## Required action
Please reproduce the data below exactly, from the first line to the last.

Segment Open

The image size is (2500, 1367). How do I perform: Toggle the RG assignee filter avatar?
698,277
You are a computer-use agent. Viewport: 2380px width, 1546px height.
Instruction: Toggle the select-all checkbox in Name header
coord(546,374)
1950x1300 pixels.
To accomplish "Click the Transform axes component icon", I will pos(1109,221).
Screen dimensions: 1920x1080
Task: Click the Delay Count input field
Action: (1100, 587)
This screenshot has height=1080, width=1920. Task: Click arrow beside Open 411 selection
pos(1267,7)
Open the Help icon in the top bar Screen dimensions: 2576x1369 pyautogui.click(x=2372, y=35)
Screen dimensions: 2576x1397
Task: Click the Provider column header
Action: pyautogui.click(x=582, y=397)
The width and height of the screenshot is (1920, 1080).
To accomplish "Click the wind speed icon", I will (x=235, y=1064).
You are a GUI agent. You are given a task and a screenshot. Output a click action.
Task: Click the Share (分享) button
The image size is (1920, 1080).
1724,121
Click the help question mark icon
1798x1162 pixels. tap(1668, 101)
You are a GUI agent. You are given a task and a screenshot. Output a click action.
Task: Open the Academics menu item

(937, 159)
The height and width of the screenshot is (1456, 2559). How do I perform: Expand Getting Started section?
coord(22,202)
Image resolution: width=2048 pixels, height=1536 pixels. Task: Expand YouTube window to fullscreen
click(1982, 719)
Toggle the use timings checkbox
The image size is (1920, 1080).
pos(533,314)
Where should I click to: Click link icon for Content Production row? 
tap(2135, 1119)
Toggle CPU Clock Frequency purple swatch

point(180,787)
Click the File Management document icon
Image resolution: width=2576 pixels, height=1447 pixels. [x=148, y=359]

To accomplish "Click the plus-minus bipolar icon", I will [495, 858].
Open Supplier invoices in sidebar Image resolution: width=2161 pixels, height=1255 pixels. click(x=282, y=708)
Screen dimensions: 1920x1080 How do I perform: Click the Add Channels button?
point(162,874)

Segment Closed

## Answer to this exercise
The image size is (2500, 1367). How do I perform: Toggle the RG assignee filter avatar?
698,277
You are a computer-use agent. Viewport: 2380px width, 1546px height.
Instruction: Toggle the select-all checkbox in Name header
coord(546,374)
1950x1300 pixels.
To accomplish "Click the Transform axes component icon", I will pos(1109,221).
Screen dimensions: 1920x1080
Task: Click the Delay Count input field
Action: (1100, 587)
This screenshot has height=1080, width=1920. Task: Click arrow beside Open 411 selection
pos(1267,7)
Open the Help icon in the top bar Screen dimensions: 2576x1369 pyautogui.click(x=2372, y=35)
Screen dimensions: 2576x1397
Task: Click the Provider column header
Action: pyautogui.click(x=582, y=397)
The width and height of the screenshot is (1920, 1080).
To accomplish "Click the wind speed icon", I will (x=235, y=1064).
You are a GUI agent. You are given a task and a screenshot. Output a click action.
Task: Click the Share (分享) button
The image size is (1920, 1080).
1724,121
Click the help question mark icon
1798x1162 pixels. tap(1668, 101)
You are a GUI agent. You are given a task and a screenshot. Output a click action.
Task: Open the Academics menu item

(937, 159)
The height and width of the screenshot is (1456, 2559). How do I perform: Expand Getting Started section?
coord(22,202)
Image resolution: width=2048 pixels, height=1536 pixels. Task: Expand YouTube window to fullscreen
click(1982, 719)
Toggle the use timings checkbox
The image size is (1920, 1080).
pos(533,314)
Where should I click to: Click link icon for Content Production row? 
tap(2135, 1119)
Toggle CPU Clock Frequency purple swatch

point(180,787)
Click the File Management document icon
Image resolution: width=2576 pixels, height=1447 pixels. [x=148, y=359]

To accomplish "Click the plus-minus bipolar icon", I will [495, 858].
Open Supplier invoices in sidebar Image resolution: width=2161 pixels, height=1255 pixels. click(x=282, y=708)
Screen dimensions: 1920x1080 How do I perform: Click the Add Channels button?
point(162,874)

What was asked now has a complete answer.